- **YOUR OBJECTIVE**:
Return only the lines of the listing below that run from the line with "Open the bookmarks panel" through the line with "Given: Open the Chiều rộng nội dung dropdown", both ends included, exactly as written.
..............................
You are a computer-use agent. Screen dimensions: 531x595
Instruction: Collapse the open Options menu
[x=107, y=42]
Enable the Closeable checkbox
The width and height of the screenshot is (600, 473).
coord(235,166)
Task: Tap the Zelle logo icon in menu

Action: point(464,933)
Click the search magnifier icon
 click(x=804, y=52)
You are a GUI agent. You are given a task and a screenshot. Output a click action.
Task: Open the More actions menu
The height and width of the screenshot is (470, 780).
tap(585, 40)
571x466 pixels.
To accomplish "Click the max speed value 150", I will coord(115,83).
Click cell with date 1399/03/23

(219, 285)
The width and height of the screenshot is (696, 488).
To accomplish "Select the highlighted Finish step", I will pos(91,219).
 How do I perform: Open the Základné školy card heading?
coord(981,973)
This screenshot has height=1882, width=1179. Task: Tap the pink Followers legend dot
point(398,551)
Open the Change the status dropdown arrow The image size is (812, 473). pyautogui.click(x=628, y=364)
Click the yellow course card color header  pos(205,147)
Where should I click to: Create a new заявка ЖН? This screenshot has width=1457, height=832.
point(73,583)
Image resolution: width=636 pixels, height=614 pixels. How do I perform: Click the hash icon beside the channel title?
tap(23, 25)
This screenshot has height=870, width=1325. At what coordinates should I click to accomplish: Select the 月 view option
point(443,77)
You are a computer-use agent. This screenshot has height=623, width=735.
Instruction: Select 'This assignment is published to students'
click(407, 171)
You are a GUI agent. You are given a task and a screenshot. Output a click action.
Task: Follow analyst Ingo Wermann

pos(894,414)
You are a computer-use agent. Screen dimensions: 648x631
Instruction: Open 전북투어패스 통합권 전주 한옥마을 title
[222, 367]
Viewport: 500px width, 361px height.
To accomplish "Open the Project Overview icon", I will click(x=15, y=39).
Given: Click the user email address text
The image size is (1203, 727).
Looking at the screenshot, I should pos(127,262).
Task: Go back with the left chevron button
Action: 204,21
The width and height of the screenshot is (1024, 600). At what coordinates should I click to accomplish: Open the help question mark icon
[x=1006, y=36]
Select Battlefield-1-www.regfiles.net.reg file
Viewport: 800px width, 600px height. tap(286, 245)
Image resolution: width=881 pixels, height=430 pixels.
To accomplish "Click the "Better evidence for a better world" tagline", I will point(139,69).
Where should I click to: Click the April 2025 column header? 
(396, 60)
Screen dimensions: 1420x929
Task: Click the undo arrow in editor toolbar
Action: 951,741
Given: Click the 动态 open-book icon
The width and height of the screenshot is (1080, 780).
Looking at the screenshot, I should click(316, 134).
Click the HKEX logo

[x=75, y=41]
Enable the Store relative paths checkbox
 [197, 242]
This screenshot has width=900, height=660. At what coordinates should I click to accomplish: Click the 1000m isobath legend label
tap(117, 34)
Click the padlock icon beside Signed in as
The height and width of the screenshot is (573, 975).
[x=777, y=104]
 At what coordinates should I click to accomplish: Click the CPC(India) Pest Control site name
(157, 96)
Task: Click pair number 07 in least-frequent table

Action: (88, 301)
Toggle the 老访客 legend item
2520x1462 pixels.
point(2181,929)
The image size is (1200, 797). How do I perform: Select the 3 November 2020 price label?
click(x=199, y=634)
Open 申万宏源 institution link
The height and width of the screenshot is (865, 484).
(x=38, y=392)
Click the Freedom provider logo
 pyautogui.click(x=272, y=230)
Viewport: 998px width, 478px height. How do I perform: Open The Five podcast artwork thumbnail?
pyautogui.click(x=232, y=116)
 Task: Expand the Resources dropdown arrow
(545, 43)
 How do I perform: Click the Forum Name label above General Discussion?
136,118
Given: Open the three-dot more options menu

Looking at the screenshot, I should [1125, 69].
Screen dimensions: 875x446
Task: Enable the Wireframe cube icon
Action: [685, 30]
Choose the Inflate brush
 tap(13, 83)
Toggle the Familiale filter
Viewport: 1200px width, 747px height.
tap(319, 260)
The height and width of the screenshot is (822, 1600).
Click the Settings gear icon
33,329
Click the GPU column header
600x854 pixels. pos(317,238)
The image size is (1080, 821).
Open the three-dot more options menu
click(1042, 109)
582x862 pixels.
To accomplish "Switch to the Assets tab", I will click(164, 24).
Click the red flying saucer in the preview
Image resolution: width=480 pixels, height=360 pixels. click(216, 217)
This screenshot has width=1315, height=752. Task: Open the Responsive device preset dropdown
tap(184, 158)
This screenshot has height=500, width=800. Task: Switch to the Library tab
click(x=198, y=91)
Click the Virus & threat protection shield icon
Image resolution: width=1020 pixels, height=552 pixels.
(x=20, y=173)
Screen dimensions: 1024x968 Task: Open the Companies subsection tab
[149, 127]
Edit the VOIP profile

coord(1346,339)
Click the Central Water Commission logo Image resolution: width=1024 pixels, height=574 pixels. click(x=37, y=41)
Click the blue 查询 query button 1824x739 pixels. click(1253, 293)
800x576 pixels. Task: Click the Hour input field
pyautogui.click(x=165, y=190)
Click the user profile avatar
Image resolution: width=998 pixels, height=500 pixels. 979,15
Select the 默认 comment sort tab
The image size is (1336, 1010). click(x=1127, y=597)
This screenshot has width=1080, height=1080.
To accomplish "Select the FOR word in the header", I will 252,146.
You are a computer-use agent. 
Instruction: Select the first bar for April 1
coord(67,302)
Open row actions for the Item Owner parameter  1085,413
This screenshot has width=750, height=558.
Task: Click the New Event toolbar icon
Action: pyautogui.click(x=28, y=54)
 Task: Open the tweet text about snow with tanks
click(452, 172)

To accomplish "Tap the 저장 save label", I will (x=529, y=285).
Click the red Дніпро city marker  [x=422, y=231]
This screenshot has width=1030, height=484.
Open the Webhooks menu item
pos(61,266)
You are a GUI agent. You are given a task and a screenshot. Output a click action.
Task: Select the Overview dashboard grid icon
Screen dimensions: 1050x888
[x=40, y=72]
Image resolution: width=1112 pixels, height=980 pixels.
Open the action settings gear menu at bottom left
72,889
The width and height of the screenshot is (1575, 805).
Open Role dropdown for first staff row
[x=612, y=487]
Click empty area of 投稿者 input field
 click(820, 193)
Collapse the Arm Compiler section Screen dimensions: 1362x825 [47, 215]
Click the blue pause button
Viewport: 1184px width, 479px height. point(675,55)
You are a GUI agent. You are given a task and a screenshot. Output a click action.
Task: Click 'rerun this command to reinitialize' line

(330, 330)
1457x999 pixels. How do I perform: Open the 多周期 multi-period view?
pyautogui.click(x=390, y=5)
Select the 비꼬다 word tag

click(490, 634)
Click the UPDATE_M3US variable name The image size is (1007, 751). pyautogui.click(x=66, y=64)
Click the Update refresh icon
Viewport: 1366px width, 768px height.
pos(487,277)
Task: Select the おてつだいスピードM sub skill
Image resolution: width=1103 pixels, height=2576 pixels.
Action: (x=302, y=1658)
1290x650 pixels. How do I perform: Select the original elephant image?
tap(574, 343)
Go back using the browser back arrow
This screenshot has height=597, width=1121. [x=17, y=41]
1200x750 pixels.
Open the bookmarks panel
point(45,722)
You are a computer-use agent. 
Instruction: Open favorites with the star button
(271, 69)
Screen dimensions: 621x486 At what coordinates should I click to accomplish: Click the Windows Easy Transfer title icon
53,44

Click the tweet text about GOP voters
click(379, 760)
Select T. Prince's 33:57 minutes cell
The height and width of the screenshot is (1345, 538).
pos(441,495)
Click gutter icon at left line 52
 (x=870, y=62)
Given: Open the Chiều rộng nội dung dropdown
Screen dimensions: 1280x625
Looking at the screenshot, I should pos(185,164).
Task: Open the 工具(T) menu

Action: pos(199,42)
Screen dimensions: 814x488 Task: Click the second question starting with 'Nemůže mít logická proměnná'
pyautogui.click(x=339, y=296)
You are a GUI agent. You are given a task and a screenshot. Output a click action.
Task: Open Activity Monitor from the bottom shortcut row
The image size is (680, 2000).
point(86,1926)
..............................
- **EXPECTED OUTPUT**:
Open the bookmarks panel
point(45,722)
You are a computer-use agent. 
Instruction: Open favorites with the star button
(271, 69)
Screen dimensions: 621x486 At what coordinates should I click to accomplish: Click the Windows Easy Transfer title icon
53,44

Click the tweet text about GOP voters
click(379, 760)
Select T. Prince's 33:57 minutes cell
The height and width of the screenshot is (1345, 538).
pos(441,495)
Click gutter icon at left line 52
 (x=870, y=62)
Given: Open the Chiều rộng nội dung dropdown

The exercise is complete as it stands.